Senior Business Editor, GEN
Few sectors “follow the money” as well as biotech. Successful new technologies, old-fashioned business sense, and the COVID-19 pandemic have drawn billions of dollars in capital to public and private companies, in ways experts could hardly foresee a decade ago.
The more capital regions attract, the more researchers, companies, and institutions they draw, explaining why the same 10 regions have appeared every year since 2014 in GEN’s A-List of Top 10 U.S. Biopharma Clusters. Looking ahead, however, I see at least one or two new Top 10 regions emerging due to broader business trends, such as population shifts and greater competition among regions for life sciences companies and jobs.
Anjali A. Sarkar, PhD
Science Editor, GEN, Clinical OMICs, and GEN Protocols
Biotechnology has at its fingertips powerful tools whose many applications have yet to be identified and fully realized.
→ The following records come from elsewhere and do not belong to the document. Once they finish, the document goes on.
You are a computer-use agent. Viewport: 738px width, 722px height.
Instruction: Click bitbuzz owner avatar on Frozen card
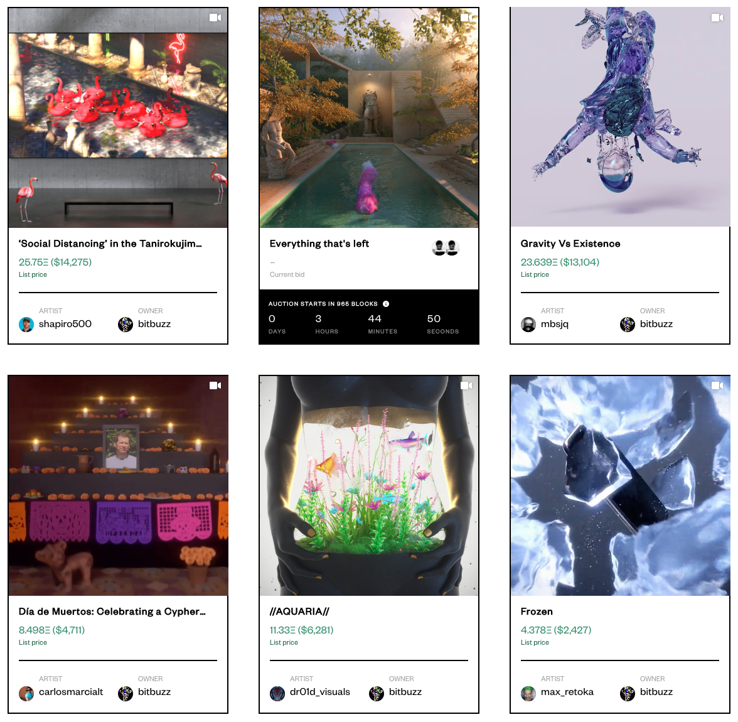pyautogui.click(x=628, y=692)

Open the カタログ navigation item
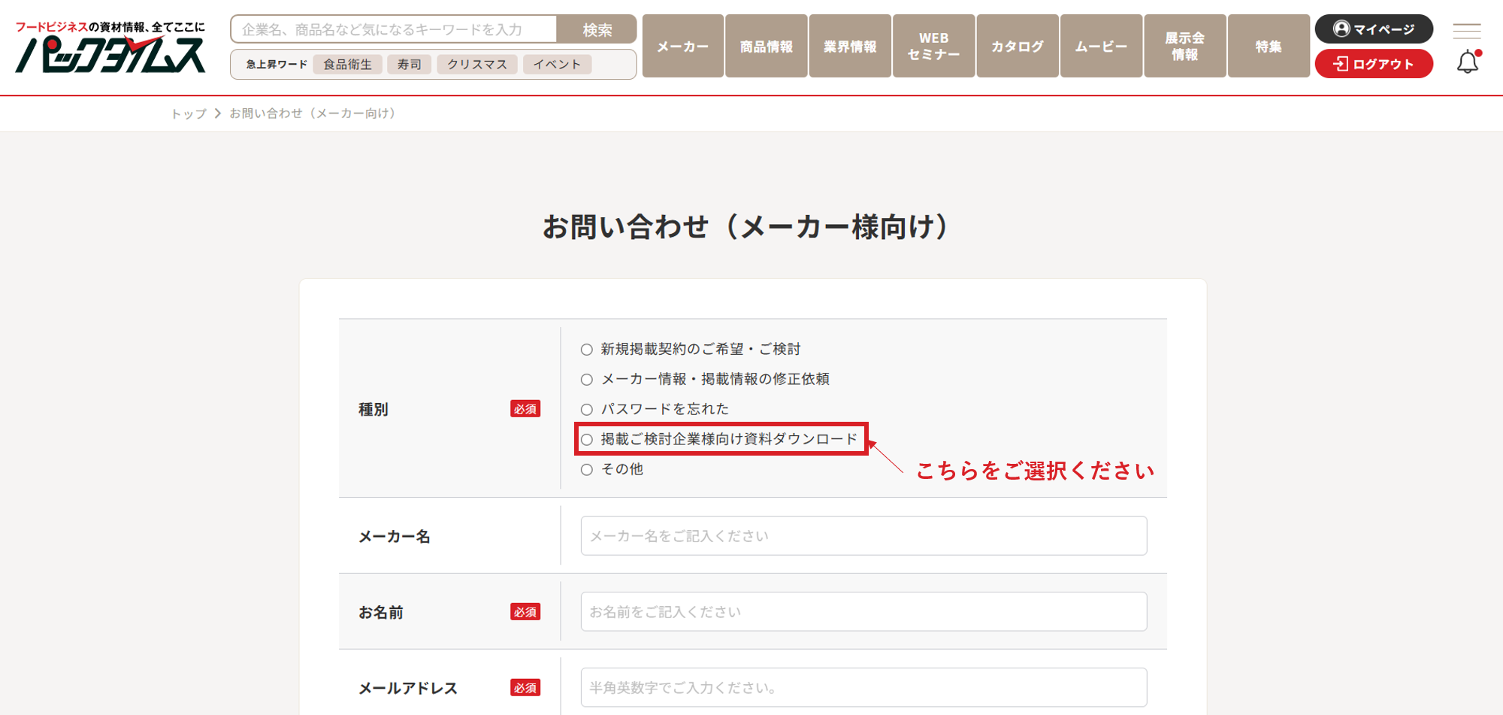[1017, 47]
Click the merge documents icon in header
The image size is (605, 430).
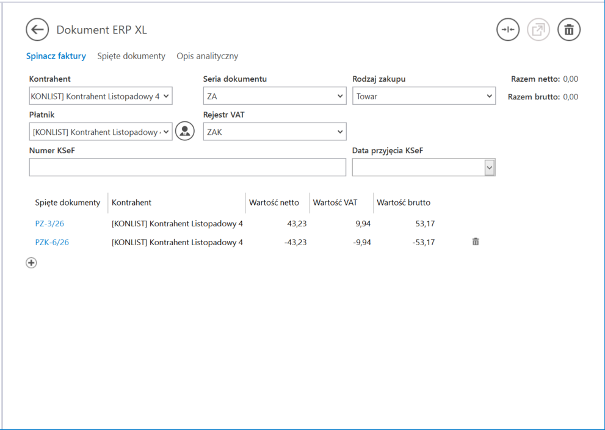pos(507,30)
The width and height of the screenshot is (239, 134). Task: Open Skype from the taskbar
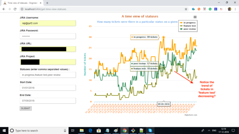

To reach its potential and simultaneously benefit the planet and all its inhabitants, the industry needs policies that are guided by sound judgement and that balance innovative curiosity with potential risk. The industry also needs a scientifically informed and engaged global population that is capable of foresight and kindness. I hope biotechnology will be the linchpin to a healthier, greener, more productive, more sustainable, and far more peaceful global economy where we continue to explore nature with an open mind, with deep reverence for its laws, and an ever-vigilant eye on our predicaments that creative applications of basic biological knowledge and insights can help resolve.